This week, MortgageOrb spoke with Brad Messinger, senior vice president of the commercial markets group at Zenta, a provider of knowledge- and business-process services to the real estate industry. As he explains, the current credit crunch and associated market turmoils even in the commercial mortgage world have inspired some new trends – both expected and unexpected – in outsourcing plans. Messinger also offers his perspectives on CMBS and the collective markets as a whole.
Q: What processes are most commonly outsourced by commercial mortgage firms these days? Any notable trends or changes lately?
Messinger: Some of the trends that we are seeing are fairly intuitive, while others might come as a bit of a surprise to some. With new originations coming almost to a halt in the CMBS world, and slowing down for balance sheet lenders as well, the outsourcing of new loan underwriting work has slowed considerably.
However, loan originating firms have increased their outsourcing efforts in a number of areas: portfolio management and analytics, loan preparation for whole-loan sales, bond modeling, datatape design and maintenance, and data aggregation and management.
Additionally, many hedge funds and other investors are becoming interested in high-yield debt backed by commercial real estate. Some are new to the arena and others are not properly staffed to perform due diligence on loan portfolios.
We're already working for and in contact with 12 such players. Services that we're providing include site inspections, desktop reviews, full-scope underwriting, lease audits, etc. Two other market participants are increasing their outsourcing efforts – multifamily lenders and regional banks (who are looking to sell portfolios of whole loans). We're helping these participants with site inspections, cashflow modeling and datatape population.
Q: How do the credit crunch and other market struggles affect outsourcing decisions?
Messinger: One trend that may be surprising is that the investment banks are involving outsourcing providers in their conversations on how to restructure when the CMBS market returns. The operational delivery model of many investment banks will look different upon a return in the CMBS market.
Q: How should a commercial firm ensure its outsourcing provider is doing its job right? What specific performance metrics might be used for each of the various tasks a company might outsource (loan processing, underwriting, servicing, etc.)? Any other ways to minimize risk?
Messinger: We utilize advanced proprietary workflow, transition and quality-control systems (which are Six Sigma-inspired).

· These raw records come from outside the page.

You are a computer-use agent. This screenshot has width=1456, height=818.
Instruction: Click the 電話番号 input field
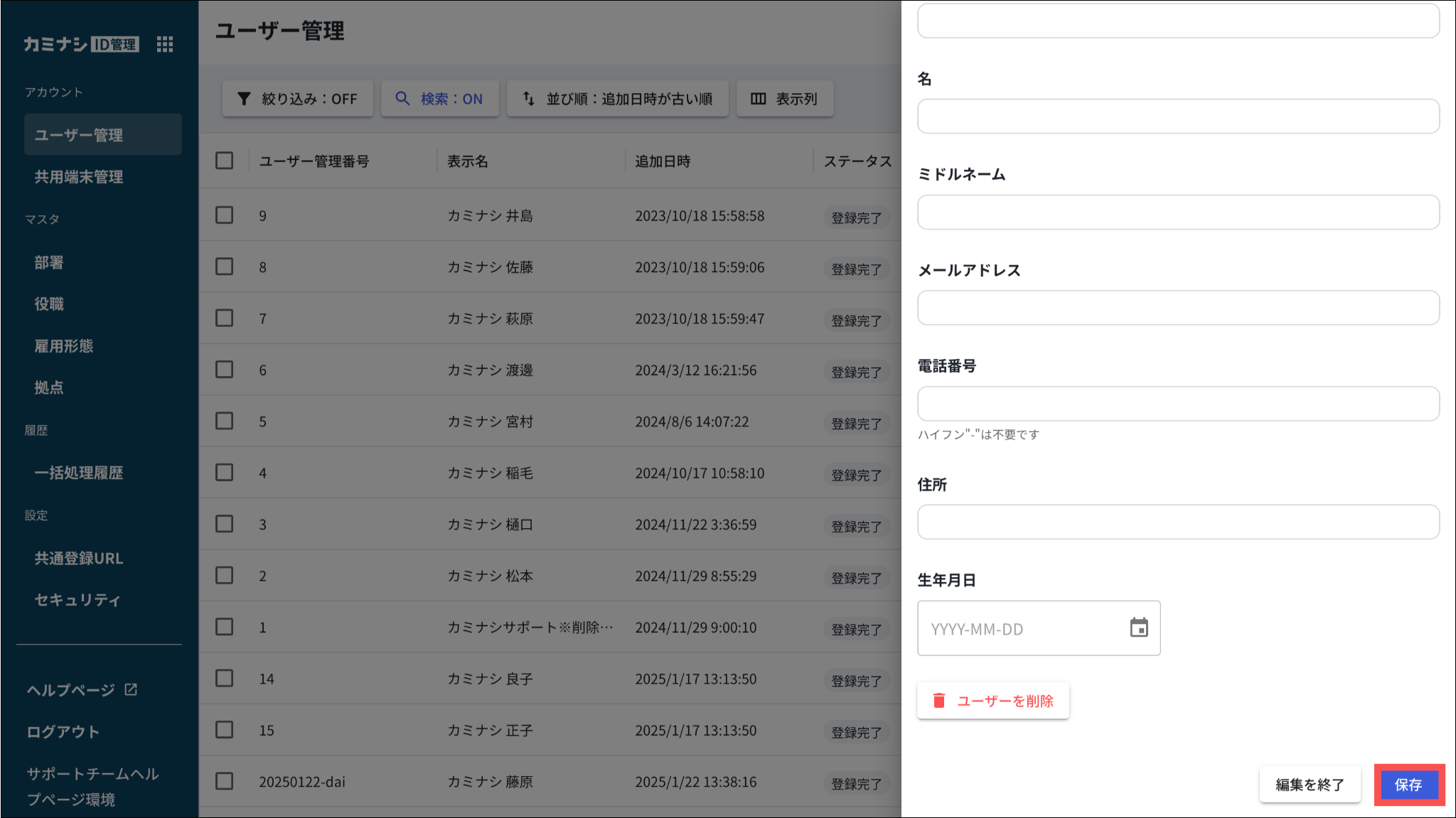pos(1178,404)
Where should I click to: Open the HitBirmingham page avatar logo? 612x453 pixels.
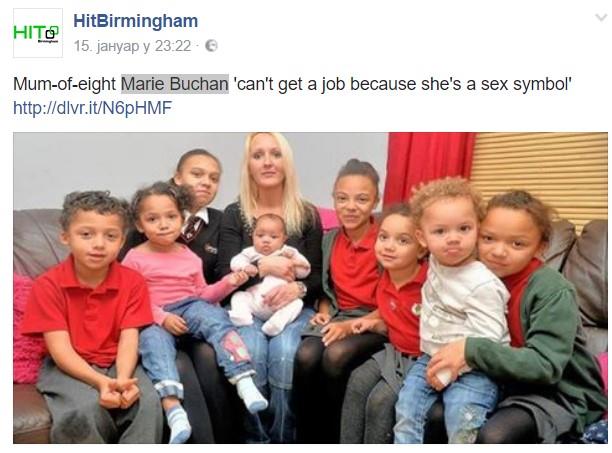pyautogui.click(x=38, y=33)
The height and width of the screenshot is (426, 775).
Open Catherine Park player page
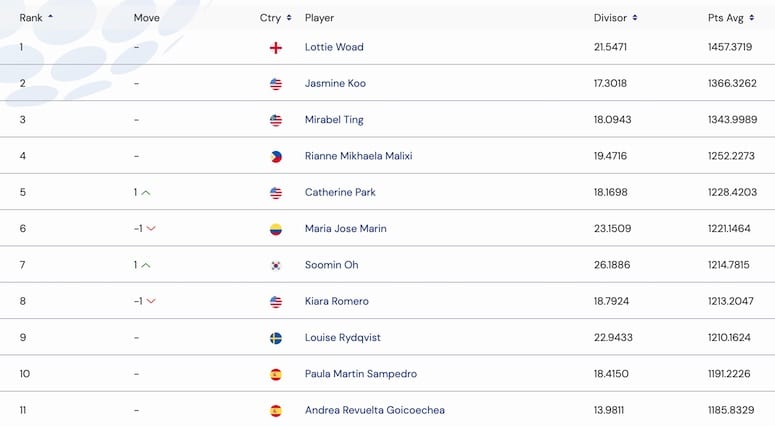pos(340,192)
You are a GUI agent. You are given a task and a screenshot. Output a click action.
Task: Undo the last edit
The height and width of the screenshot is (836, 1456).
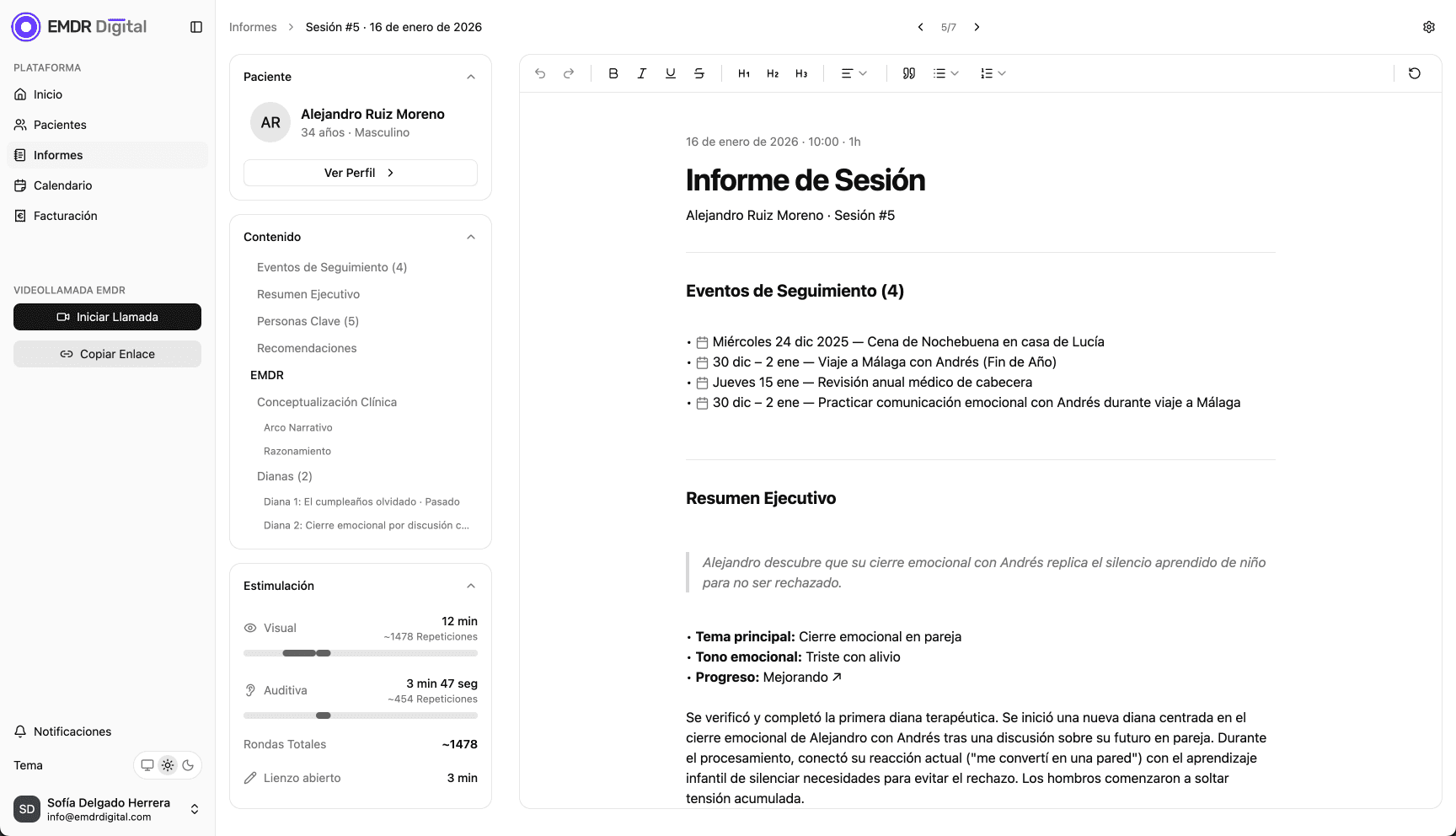pos(540,73)
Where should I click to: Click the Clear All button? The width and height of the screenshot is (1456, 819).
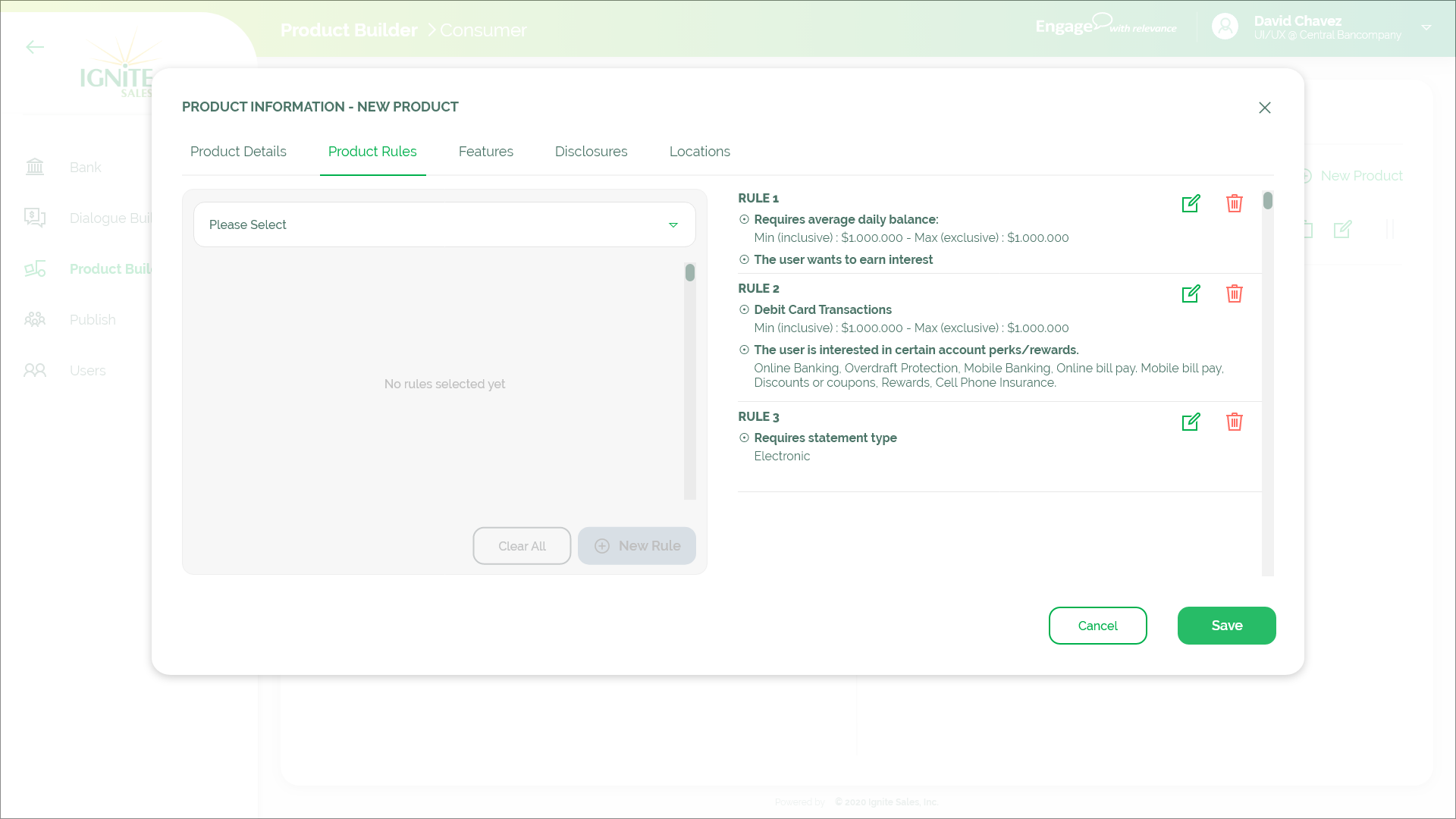[522, 546]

We open up these systems to our clients to make the outsourcing process as transparent as possible. Doing so eliminates the "black box" feeling that many clients feel when sending work outside of their shop.
Additionally, we share performance metrics with clients detailing work product after an analyst performs a project and then again after the work product goes through one to three levels of review (depending on scope of work).
Clients should demand that all of their outsourced providers offer this level of transparency.
Q: What's your assessment of CMBS these days? How serious a concern do you think the delinquency increases many foresee will be? When might we finally start seeing the (positive) effects of the more stringent underwriting and conservative deal structures that became popular recently? How long might it take for these revised practices to filter to the bond side?
Messinger: Unfortunately, these are difficult questions to answer. Many issuers are now talking about issuing only one or two securitizations for the full year. Accordingly, we may not see the impact of more stringent underwriting until 2009.
However, I am not as concerned about the impact of delinquency increases as I am about the macroeconomic picture and the financial standings of the banks.
Q: What do you see in the due diligence arena these days? What are the most significant changes from a year ago?
Messinger: The two main changes are the focus on portfolio management and more conservative underwriting. The areas of insurance, real estate taxes, utilities, lease terms and more are all facing more scrutiny.